Modern care for kids
Erlanger hospital adds private rooms, new features to pediatric intensive care unit
Children’s Hospital at Erlanger officials unveiled the hospital’s renovated pediatric intensive care unit, which they say brings much-needed modernization to the Chattanooga region’s only facility of its kind for children.
Plans to renovate the unit for the first time in more than a decade began in 2019, and a ribbon-cutting ceremony Monday marked completion of Phase 2, which transformed the previous “open bay” area into six private rooms.
Now, the unit houses 16 beds, all of which are contained in private rooms with the exception of one large open bay near the nurses’ station.
Nurse Lindsey Cox said following the ceremony that the renovations will help patients and families feel more comfortable.
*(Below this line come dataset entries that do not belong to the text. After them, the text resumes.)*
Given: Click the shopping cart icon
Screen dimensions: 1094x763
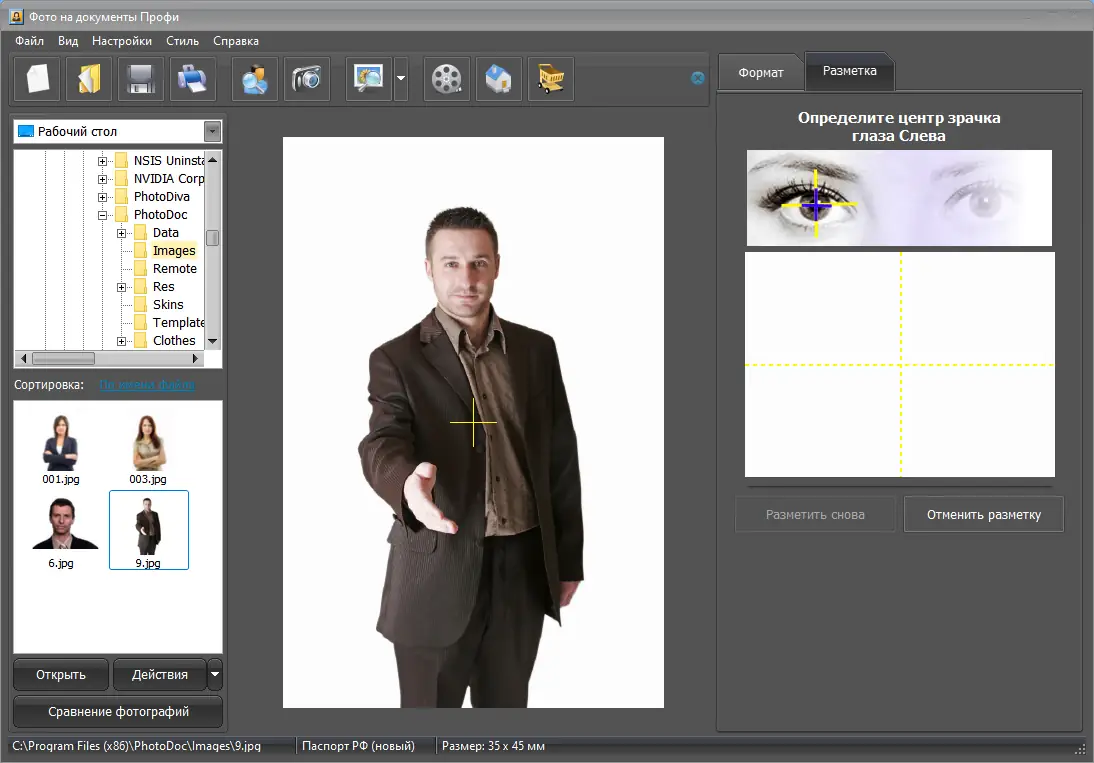Looking at the screenshot, I should [551, 79].
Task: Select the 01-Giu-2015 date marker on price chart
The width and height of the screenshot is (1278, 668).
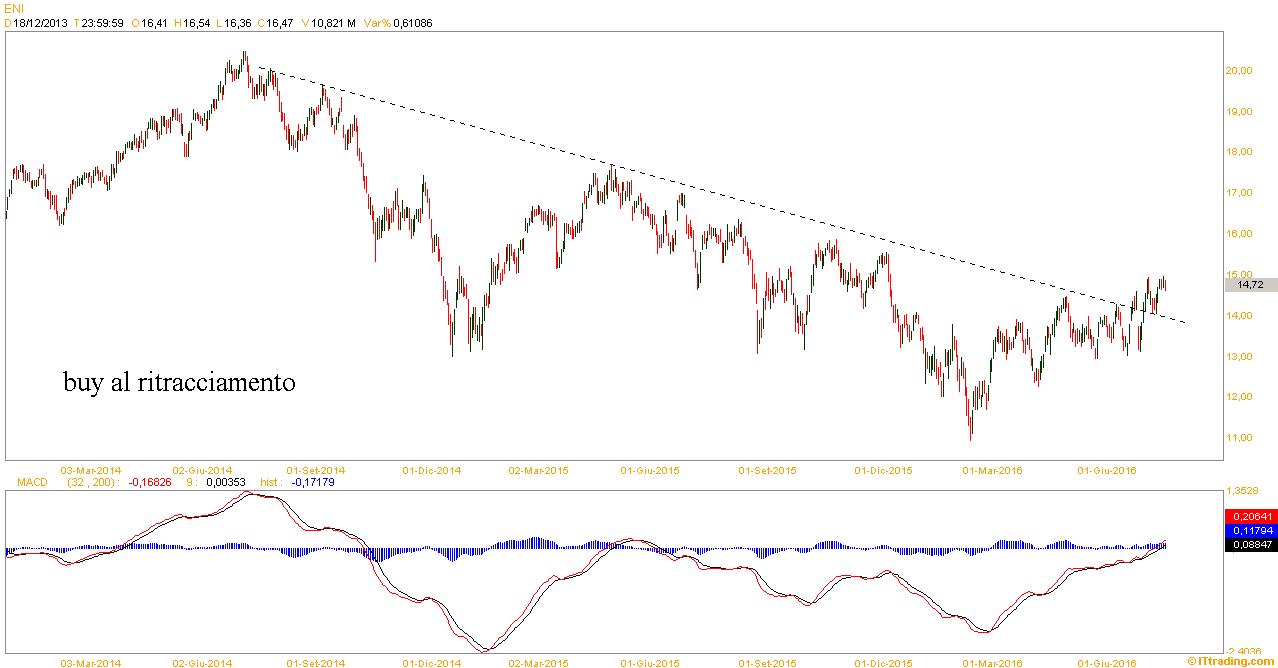Action: point(650,469)
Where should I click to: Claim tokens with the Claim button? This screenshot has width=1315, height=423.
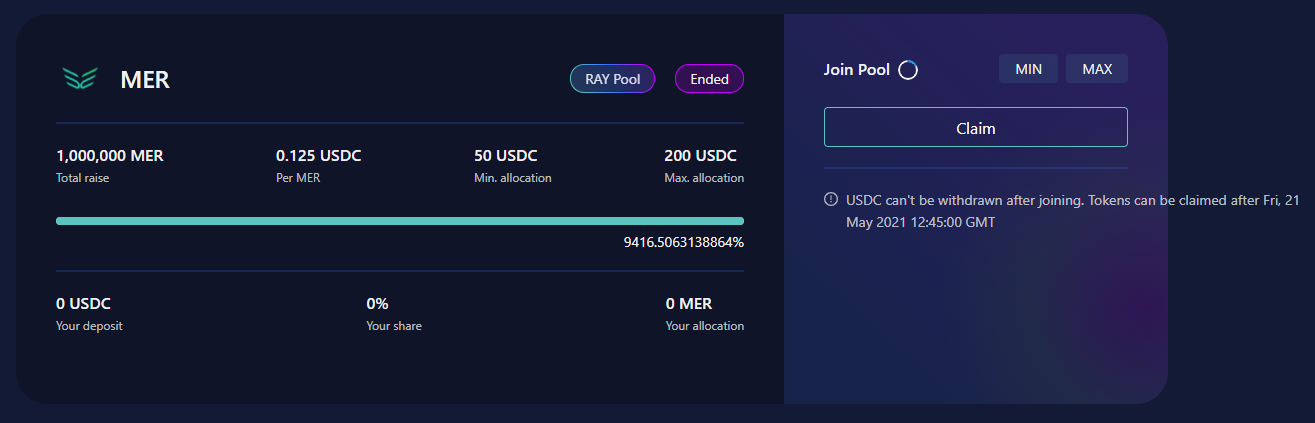[x=975, y=128]
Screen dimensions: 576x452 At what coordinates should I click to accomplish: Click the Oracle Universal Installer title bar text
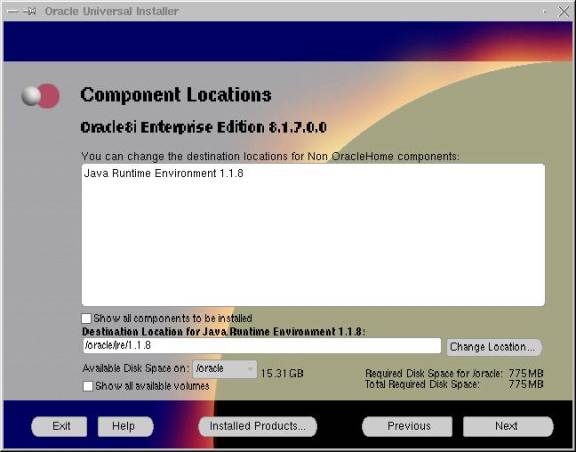(x=111, y=11)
“They tend to stay, some of them, for a long amount of time,” Cox said. “So having that privacy and more space in the rooms and their own private bathroom, I feel like, makes a difference. … Something as simple as having your own commode makes a difference in how you feel.”
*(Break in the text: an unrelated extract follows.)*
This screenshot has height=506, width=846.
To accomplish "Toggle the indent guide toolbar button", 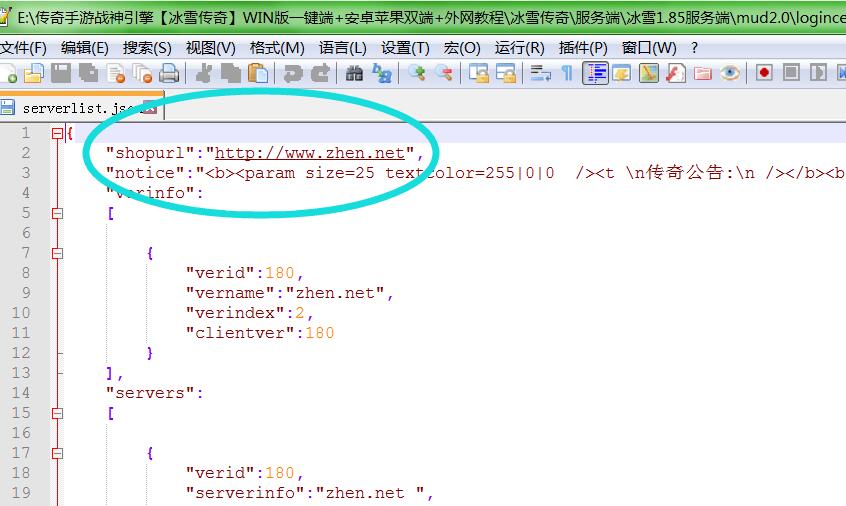I will (596, 73).
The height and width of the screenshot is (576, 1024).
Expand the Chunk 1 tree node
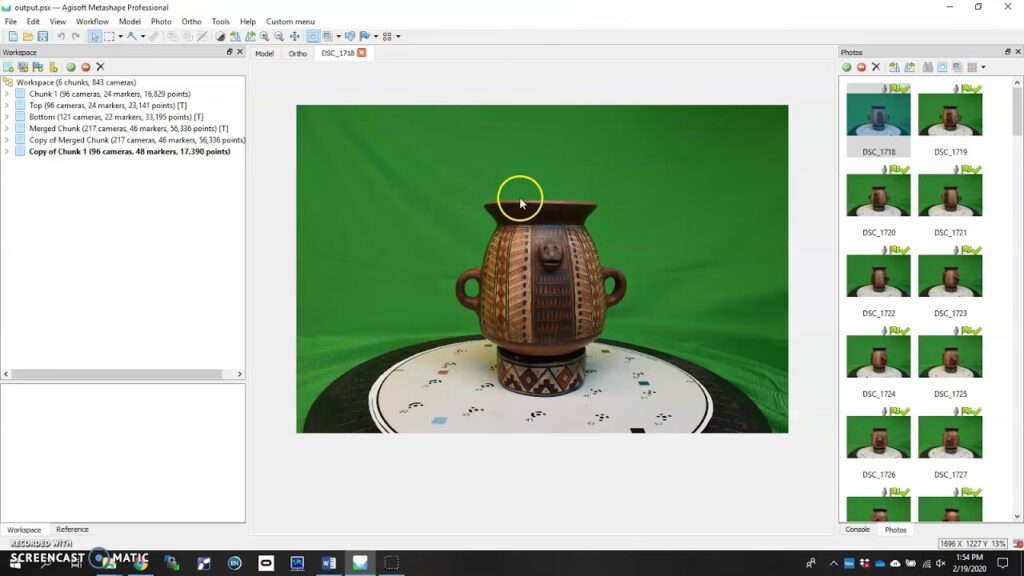click(x=7, y=94)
Dr. Yuvraj Kalra, medical director of the pediatric intensive care unit, spoke during the ceremony and said families and patients are at their most vulnerable and need to communicate among themselves and providers behind closed doors rather than curtains.
“Sometimes the conversations with them are difficult and sensitive and sometimes devastating to them, and so we want to be able to have private spaces where we can have these difficult conversations,” Kalra said. Dr. Marvin Hall, chief medical officer for Children’s Hospital at Erlanger, said after the ribbon-cutting that having larger private rooms is important not only for families but because the technology needed to care for critically ill patients takes up a lot of space.
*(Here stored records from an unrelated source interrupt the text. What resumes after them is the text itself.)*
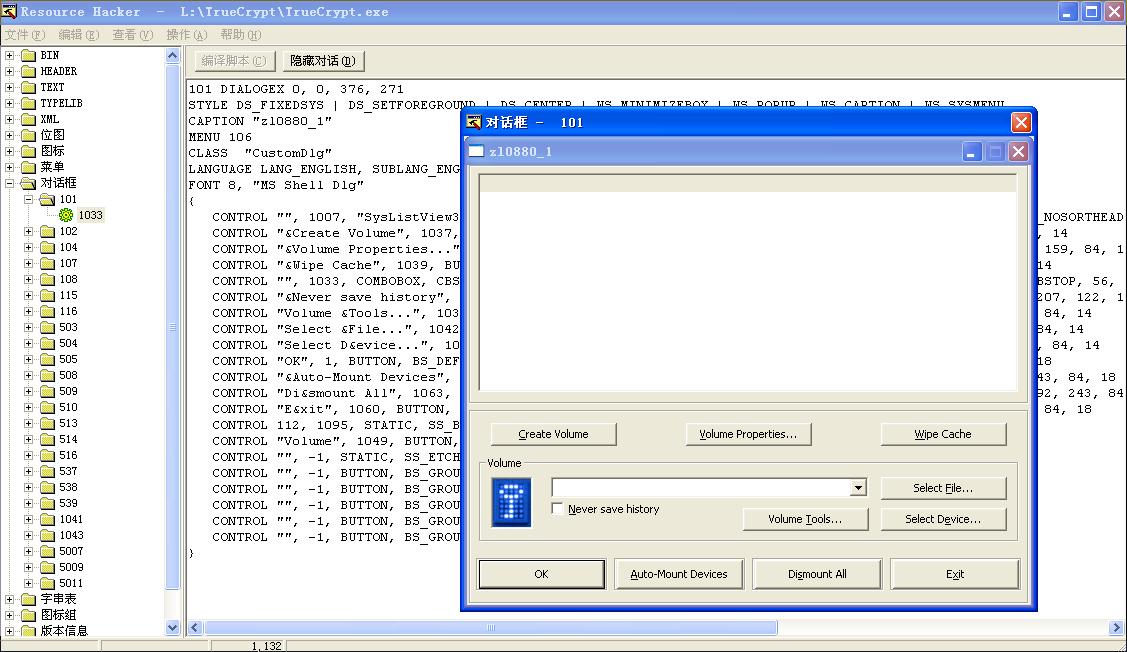The image size is (1127, 652).
Task: Click the Resource Hacker title bar icon
Action: point(10,12)
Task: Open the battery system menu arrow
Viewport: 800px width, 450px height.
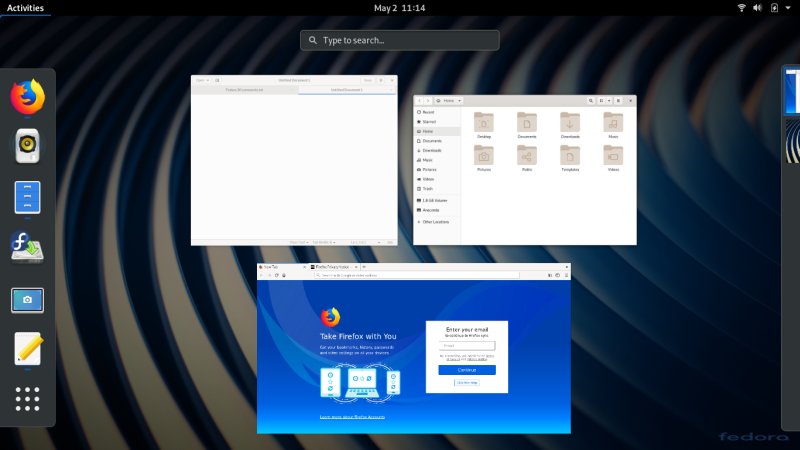Action: click(787, 8)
Hall noted the need for more space in the unit has grown since Erlanger has added new children’s speciality services, such as pediatric nephrology and a hightech form of life support known as ECMO, which allow more patients to stay local rather than being transferred outside of the region for care.
“This renovation really improves what we can do for children who need our intensive care services So I’m very grateful to everyone who’s worked to make this happen.”
– DR. CHARLES WOODS, CEO OF CHILDREN’S HOSPITAL AT ERLANGER
Admissions to the facility — which is home to the Chattanooga region’s only children’s hospital — have nearly doubled over the past five years, according to Kalra.
In addition, other aspects of the renovation include updated equipment, improved medication safety, supply storage and staff accommodations. Nurse Caitlin Kennedy said the improvements will lead to not only better patient care but workflow and efficiency.
While a new children’s hospital is still needed, Hall said the PICU renovations will help Erlanger bridge the gap until that plan comes to fruition. The Kennedy Outpatient Center, which opened across the street from the main hospital in 2019, was the first step toward building a new, comprehensive children’s hospital.
The pediatric intensive care unit renovation was largely funded by community support totaling $486,500 in donations, according to a news release from Erlanger.
“This renovation really improves what we can do for children who need our intensive care services,” Dr. Charles Woods, CEO of Children’s Hospital at Erlanger, said during the ceremony. “So I’m very grateful to everyone who’s worked to make this happen, both on the foundation side, construction, nursing, physicians, many others.”